Though it is being viewed as a victory, many remain cautious as they proceed.
"It is not a straight denial, but rather a major suspension on a decision pending a limited EIS," wrote Indigenous Environmental Network Organizer Dallas Goldtooth on his Facebook page. "The U.S. Army Corps will conduct a limited Environmental Impact Statement on the river crossing and explore possibilities for alternative routes. This is a win! A huge win!"
Darcy, with the Department of the Army, said the consideration of alternative routes would be best accomplished through an Environmental Impact Statement with full public input and analysis.
"Although we have had continuing discussion and exchanges of new information with the Standing Rock Sioux and Dakota Access, it's clear that there's more work to do," Darcy said. "The best way to complete that work responsibly and expeditiously is to explore alternate routes for the pipeline crossing."
The Standing Rock tribe said it hopes that CEO of Energy Transfer Partners Kelcey Warren, Governor Jack Dalrymple and the incoming Trump administration respect this decision and understand the complex process that led us to this point.
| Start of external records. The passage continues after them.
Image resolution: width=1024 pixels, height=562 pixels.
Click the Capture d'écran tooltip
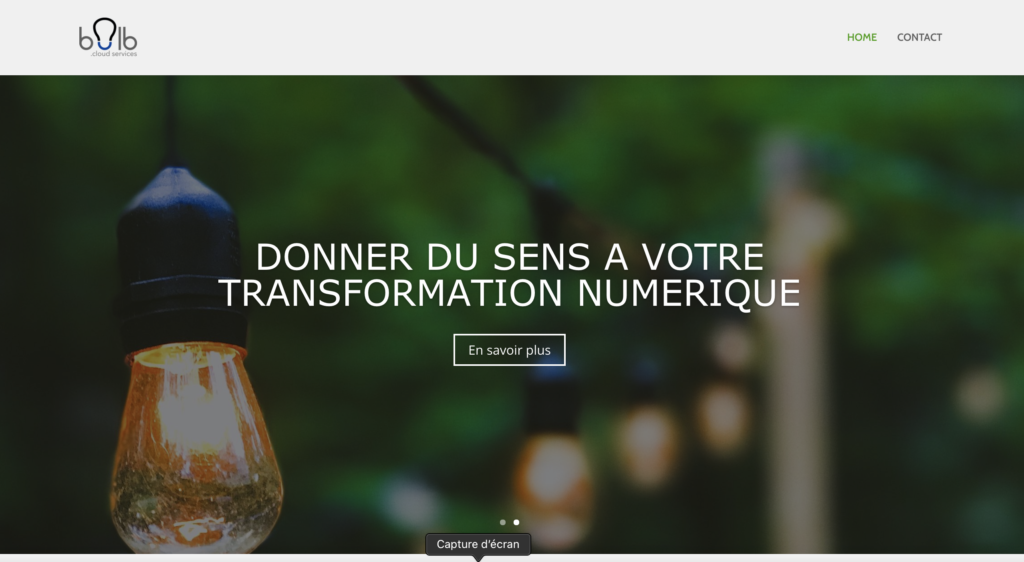pyautogui.click(x=478, y=544)
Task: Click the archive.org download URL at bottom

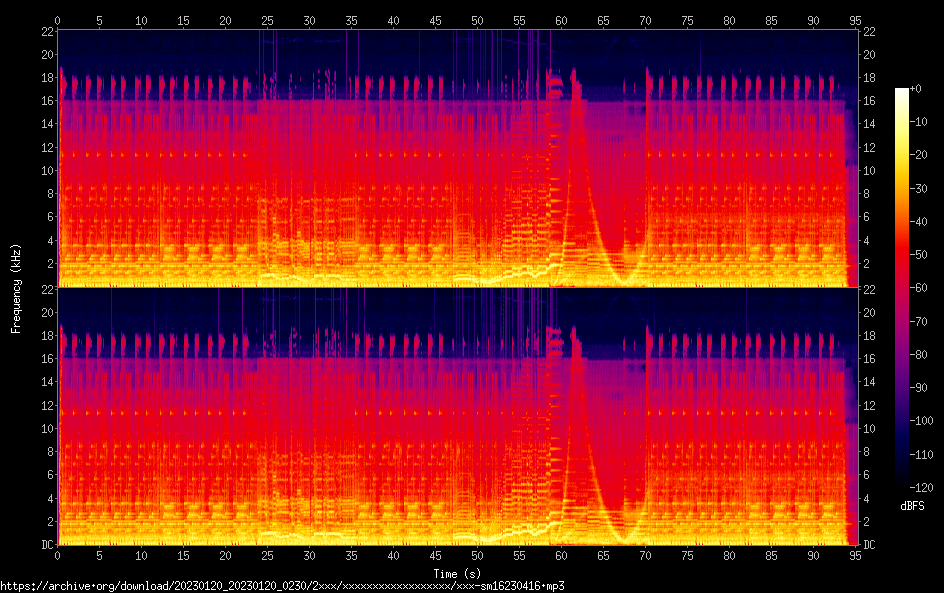Action: 283,585
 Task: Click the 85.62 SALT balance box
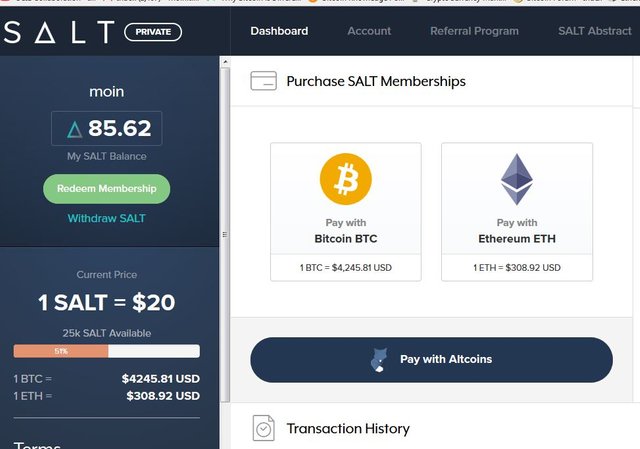pos(107,129)
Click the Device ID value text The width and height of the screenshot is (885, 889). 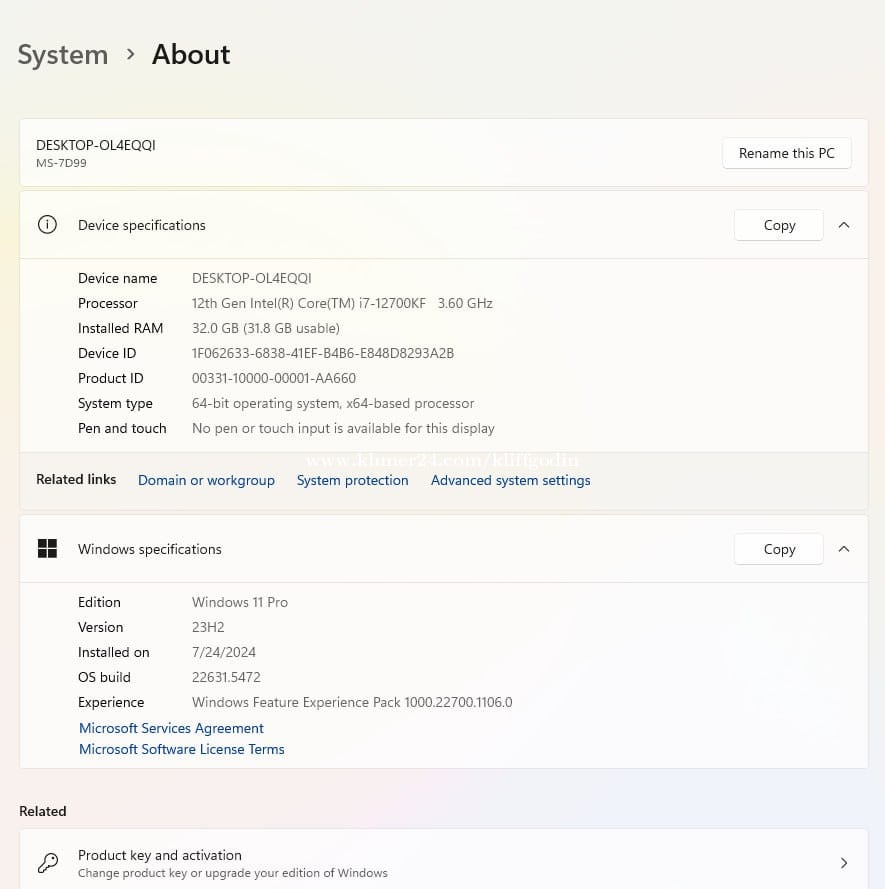(x=322, y=353)
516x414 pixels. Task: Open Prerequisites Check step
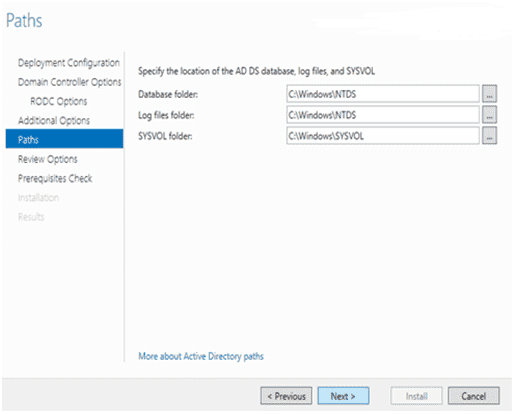(x=55, y=178)
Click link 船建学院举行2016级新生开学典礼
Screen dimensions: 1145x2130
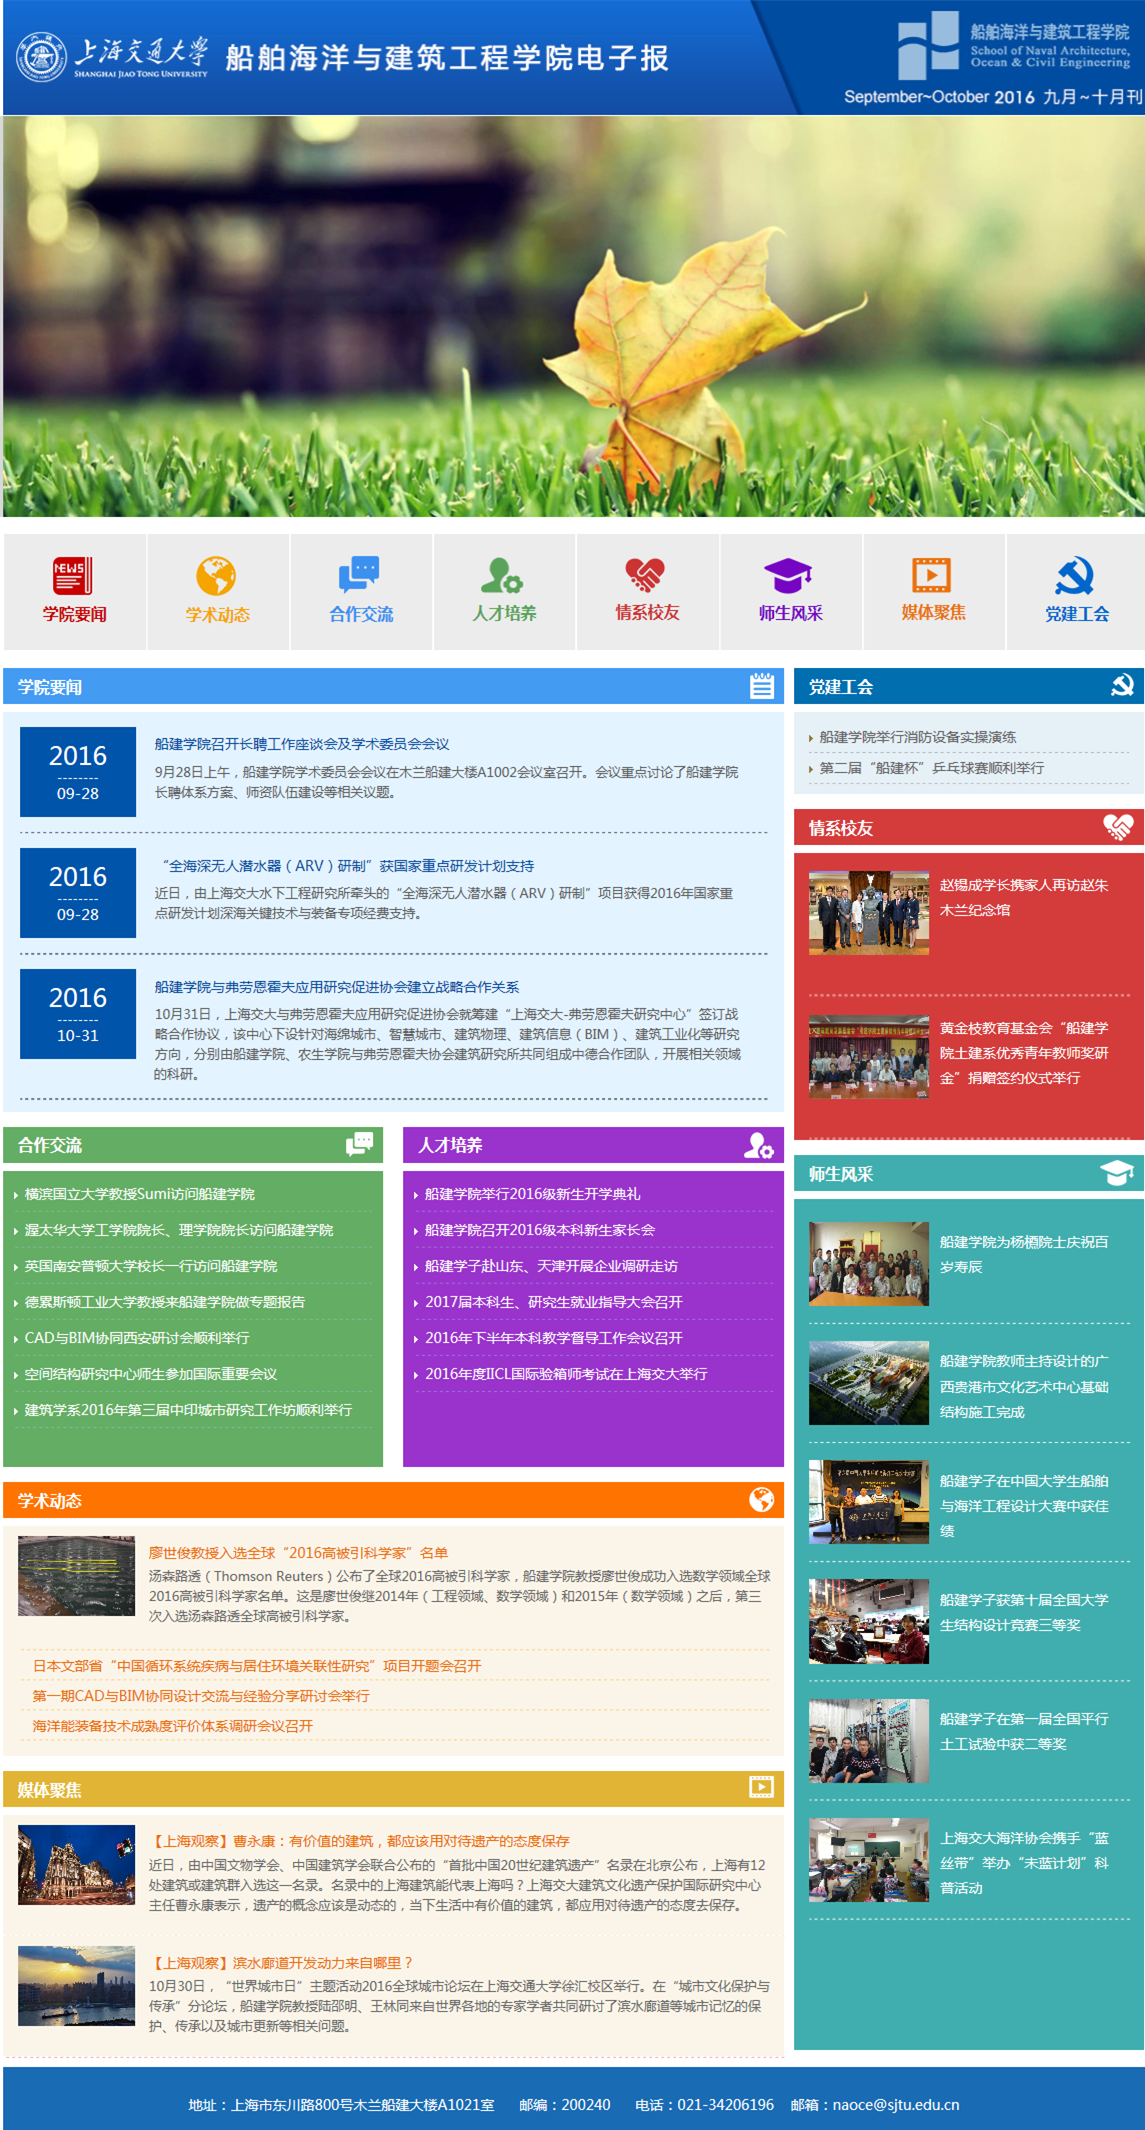point(532,1194)
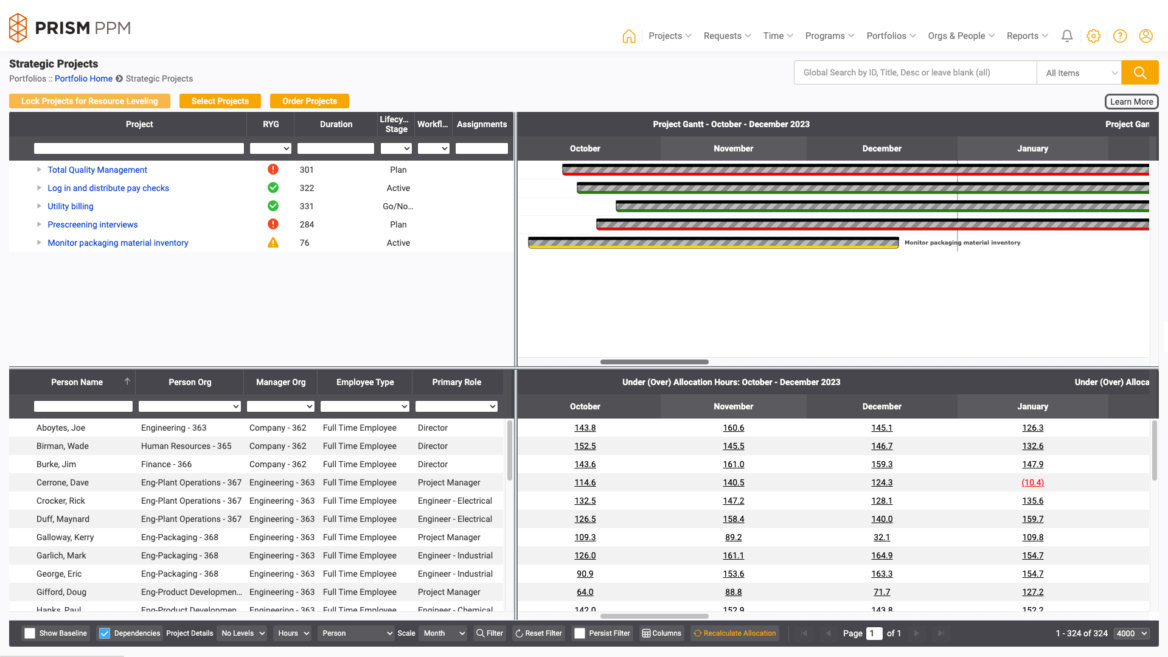Click the Select Projects button
The image size is (1168, 657).
[x=221, y=100]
"When it comes to infrastructure development in Indian Country and with respect to treaty lands, we must strive to work together to reach decisions that reflect the multifaceted considerations of tribes," Archambault said. "Treaties are paramount law and must be respected, and we welcome dialogue on how to continue to honor that moving forward. We are not opposed to energy independence, economic development, or national security concerns but we must ensure that these decisions are made with the considerations of our Indigenous peoples."
The Standing Rock Sioux tribe also reached out to local North Dakota law enforcement in its statement.
"To our local law enforcement, I hope that we can work together to heal our relationship as we all work to protect the lives and safety of our people. I recognize the extreme stress that the situation caused and look forward to a future that reflects more mutual understanding and respect," Archambault said.
The Dakota Access Pipeline is an approximately 1,172 mile pipeline that would connect the Bakken and Three Forks oil production areas in North Dakota to an existing crude oil terminal near Pakota, Illinois. The pipeline is 30 inches in diameter and is projected to transport approximately 470,000 barrels of oil per day, with a capacity as high as 570,000 barrels. The current proposed pipeline route would cross Lake Oahe, an Army Corps of Engineers project on the Missouri River.